Феодалы хмуро смотрели на пришельцев, в большинстве своем христиан. Южане, пошедшие на службу к колониальной администрации, легко отказались от религии своих отцов. И носителям ислама, которым аллах, по их словам, повелел распространить религию правоверных от песков Сахары до берегов океана, было не по Себе. Но английские офицеры уже доказали, что отлично умеют находить замену непокорным владыкам: в роду всегда найдется какой-нибудь племянник, готовый при первом же удобном случае спихнуть дядюшку и сесть на его место, вождя племени, если вдруг тот чем-нибудь не угодит колониальной администрации.
И эмиры молчали в своих глиняных замках, не смея поднять зеленое знамя священной войны мусульман — джихада. Густая злоба закипала в их ожиревших сердцах, будоража ленивые, застывшие, как лава, тяжелые мысли. Теперь они ненавидели Каруну и презирали ее.
А город между тем процветал. Здесь появились банки, конторы, учреждения. Был основан и университет. Молодежь, собираясь в аудиториях, думала совсем не над тем, над чем хотелось бы эмирам. Например, задавались вопросы — на каком основании эмиры имеют собственные суды и судят людей по собственным законам? Зачем эмирам собственная полиция? Почему нужно платить еще и подати обитателям этих облезлых глиняных замков?

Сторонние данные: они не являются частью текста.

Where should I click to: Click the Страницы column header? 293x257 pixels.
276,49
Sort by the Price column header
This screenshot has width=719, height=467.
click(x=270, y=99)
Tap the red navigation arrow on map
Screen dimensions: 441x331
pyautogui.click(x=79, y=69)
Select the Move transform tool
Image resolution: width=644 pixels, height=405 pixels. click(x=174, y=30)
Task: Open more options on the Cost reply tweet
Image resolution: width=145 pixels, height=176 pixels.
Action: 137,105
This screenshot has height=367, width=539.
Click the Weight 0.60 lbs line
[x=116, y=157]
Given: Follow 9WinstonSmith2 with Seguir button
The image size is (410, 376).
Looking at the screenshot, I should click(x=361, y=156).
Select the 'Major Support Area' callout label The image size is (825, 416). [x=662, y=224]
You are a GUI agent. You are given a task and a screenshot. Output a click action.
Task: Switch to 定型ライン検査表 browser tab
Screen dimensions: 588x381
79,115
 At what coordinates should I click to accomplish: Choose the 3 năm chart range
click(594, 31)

Но эмиры пока молчали, как тупо молчали они в сенате провинции, приезжая сюда на сессии с большой свитой. Затем, когда сессия сената кончалась, эмиры отбывали в свои владения. И пустели их дома в пригороде Каруны.

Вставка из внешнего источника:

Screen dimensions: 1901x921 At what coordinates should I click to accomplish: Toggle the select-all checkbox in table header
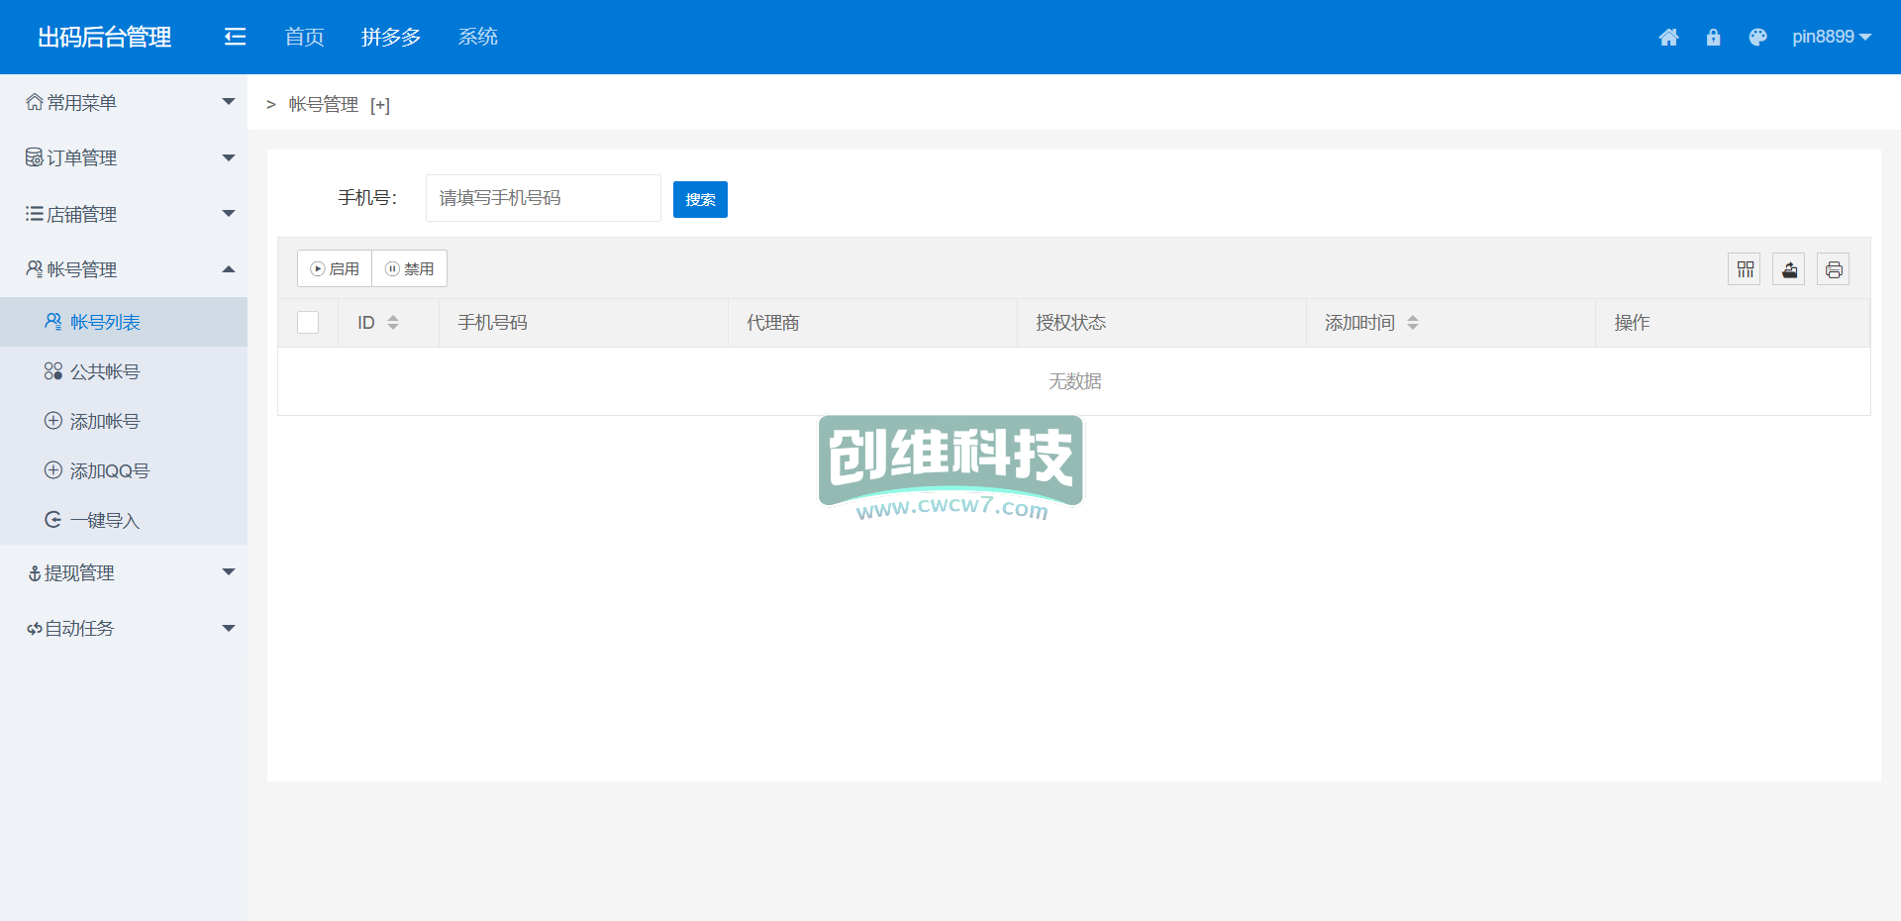pos(308,323)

Все это было Петру знакомо. Хотя Информаг не баловал читателя статьями своего корреспондента о событиях в далекой Гвиании, Петр старался как можно чаще путешествовать по стране. Особенно интересно было ездить вдвоем с Анджеем Войтовичем, польским корреспондентом, бродягой по натуре и ученым по складу ума. Войтович постоянно жил в соседней стране — в Богане, но нет-нет да и наведывался в Гвианию с планом очередного путешествия, изучив заранее справочники и путеводители. Обычно он останавливался у Петра.
Они встретились впервые год назад, Войтович, узнав адрес бюро Информага в посольстве, запросто явился к Петру и представился:
— Я — ваш сосед. Корреспондент Польского телеграфного агентства. Польский африканец или африканский поляк. Давайте дружить, коллега.

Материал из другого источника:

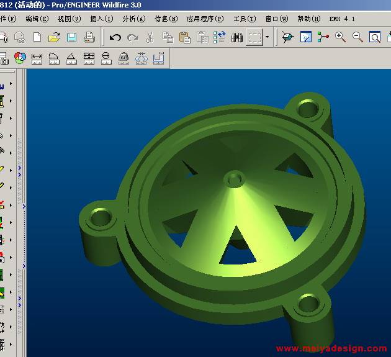This screenshot has width=391, height=357.
Task: Toggle the orient mode icon with red-green nodes
Action: pyautogui.click(x=323, y=37)
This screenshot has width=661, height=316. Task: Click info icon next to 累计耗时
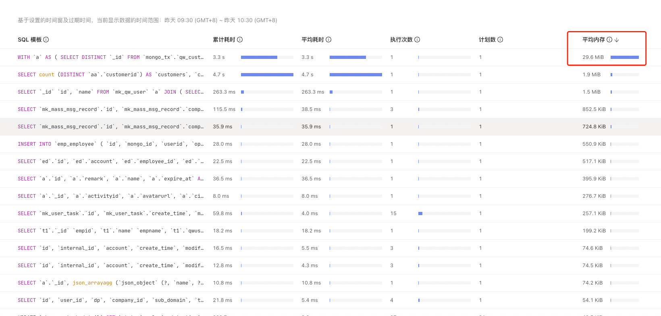click(240, 40)
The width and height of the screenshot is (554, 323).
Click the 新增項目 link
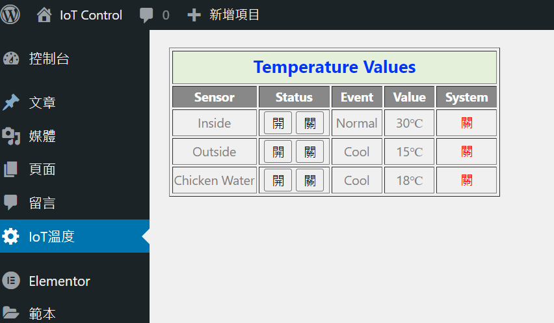coord(234,15)
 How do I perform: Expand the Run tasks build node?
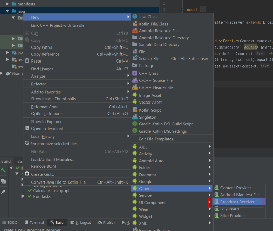coord(23,196)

Глаза его, голубевшие за льдинками золотых очков, смеялись, и маленький, обожженный до красноты нос задорно морщился.
Он говорил по-русски очень правильно, с легким приятным акцентом, как говорят иногда в Прибалтике. И хотя он был явно намного старше Николаева, Петр почувствовал себя так, будто встретился со старым другом.
Потом он узнал, что Войтович уже больше десяти лет странствует по Африке, переезжает из одной страны в другую, а жена его — доцент Варшавского университета, где он, после войны демобилизовавшись из Войска Польского, преподавал историю, ни разу не приезжала к нему.
Он был маленький, сухонький, очень подвижный. Африканское солнце прокалило его насквозь, высушило, опалив кости и выдубив кожу.
Петру он напоминал одновременно Вольтера и Суворова.
Анджей Войтович органически не выносил покоя. Приехав в Луис, он два-три дня бродил по городу. Покупал новые, выпущенные в его отсутствие почтовые марки, изучал полки книжных магазинов. А потом вдруг как-нибудь во время обеда заводил разговор о том, что где-то в районе озера Чад есть целое поле гигантских глиняных горшков, врытых в землю, о происхождении которых никто из местных жителей ничего не знает.
— Мы тут совсем обюрократимся, — укоризненно и лукаво говорил он при этом Петру. — И ты хорош, журналист! Зарылся в бумаги, забыл про ветер странствий. А ведь как хорошо в саванне! Давай-ка все бросим и…
Устоять перед соблазном было трудно. И опять, в который раз, дорожная красная пыль отмечала их следы на просторах Гвиании.
Так было и теперь, когда они с Анджеем отправились в поездку вместе с бизнесменом французом Жаком Ювеленом на его зеленом «пежо» по всему северу страны.
Жака Ювелена в этих краях знали хорошо. И когда в отеле «Сентрал» Жак уверенно подошел прямо к портье, тот сразу же заулыбался:
— Опять в наши края, мистер Жак?
— На день-другой. Все по-старому?
— По-старому, — развел руками портье, широкоплечий и широколицый южанин. — Хотите остановиться в нашем отеле? Но у вас ведь знакомых — половина Кауны.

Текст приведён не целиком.